Data shown:

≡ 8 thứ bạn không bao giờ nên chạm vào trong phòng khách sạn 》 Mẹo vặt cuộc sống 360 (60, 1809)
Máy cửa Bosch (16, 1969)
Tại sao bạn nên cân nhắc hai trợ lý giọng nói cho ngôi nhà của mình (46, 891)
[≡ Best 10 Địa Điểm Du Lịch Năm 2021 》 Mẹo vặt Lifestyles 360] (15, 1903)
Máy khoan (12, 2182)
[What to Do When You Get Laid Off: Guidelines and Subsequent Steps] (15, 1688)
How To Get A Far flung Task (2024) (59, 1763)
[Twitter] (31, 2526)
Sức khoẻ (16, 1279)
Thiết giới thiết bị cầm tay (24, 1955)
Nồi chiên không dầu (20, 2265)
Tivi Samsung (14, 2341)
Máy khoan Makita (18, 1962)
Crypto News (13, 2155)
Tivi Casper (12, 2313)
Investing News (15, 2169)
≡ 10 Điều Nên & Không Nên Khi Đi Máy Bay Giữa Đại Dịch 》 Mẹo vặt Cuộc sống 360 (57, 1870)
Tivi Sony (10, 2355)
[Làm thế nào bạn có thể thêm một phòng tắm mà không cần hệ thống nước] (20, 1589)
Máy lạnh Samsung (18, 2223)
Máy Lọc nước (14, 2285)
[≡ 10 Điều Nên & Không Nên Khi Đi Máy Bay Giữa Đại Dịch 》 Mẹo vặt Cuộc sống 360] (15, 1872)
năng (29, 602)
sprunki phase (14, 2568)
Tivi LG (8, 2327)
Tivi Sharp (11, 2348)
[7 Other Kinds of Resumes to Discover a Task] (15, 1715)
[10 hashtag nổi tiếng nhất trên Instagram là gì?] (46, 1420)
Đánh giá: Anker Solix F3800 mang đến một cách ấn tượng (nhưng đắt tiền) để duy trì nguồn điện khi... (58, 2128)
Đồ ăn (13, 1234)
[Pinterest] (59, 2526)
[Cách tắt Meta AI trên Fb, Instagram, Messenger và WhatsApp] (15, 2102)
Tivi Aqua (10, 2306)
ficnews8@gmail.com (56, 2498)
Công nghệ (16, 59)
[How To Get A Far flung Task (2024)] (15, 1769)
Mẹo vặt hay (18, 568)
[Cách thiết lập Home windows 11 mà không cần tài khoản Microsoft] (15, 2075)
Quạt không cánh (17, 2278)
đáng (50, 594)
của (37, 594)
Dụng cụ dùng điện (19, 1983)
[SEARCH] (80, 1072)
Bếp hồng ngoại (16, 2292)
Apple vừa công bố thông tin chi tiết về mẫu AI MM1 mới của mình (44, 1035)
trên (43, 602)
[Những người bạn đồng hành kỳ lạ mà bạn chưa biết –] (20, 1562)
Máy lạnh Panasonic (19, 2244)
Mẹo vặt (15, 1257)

Task requirements:
Take the lines from the one containing "[SEARCH] (80, 1072)" through the final line of the entries above, and set them down exactly, with nothing added.

Answer to the problem:
[SEARCH] (80, 1072)
Bếp hồng ngoại (16, 2292)
Apple vừa công bố thông tin chi tiết về mẫu AI MM1 mới của mình (44, 1035)
trên (43, 602)
[Những người bạn đồng hành kỳ lạ mà bạn chưa biết –] (20, 1562)
Máy lạnh Panasonic (19, 2244)
Mẹo vặt (15, 1257)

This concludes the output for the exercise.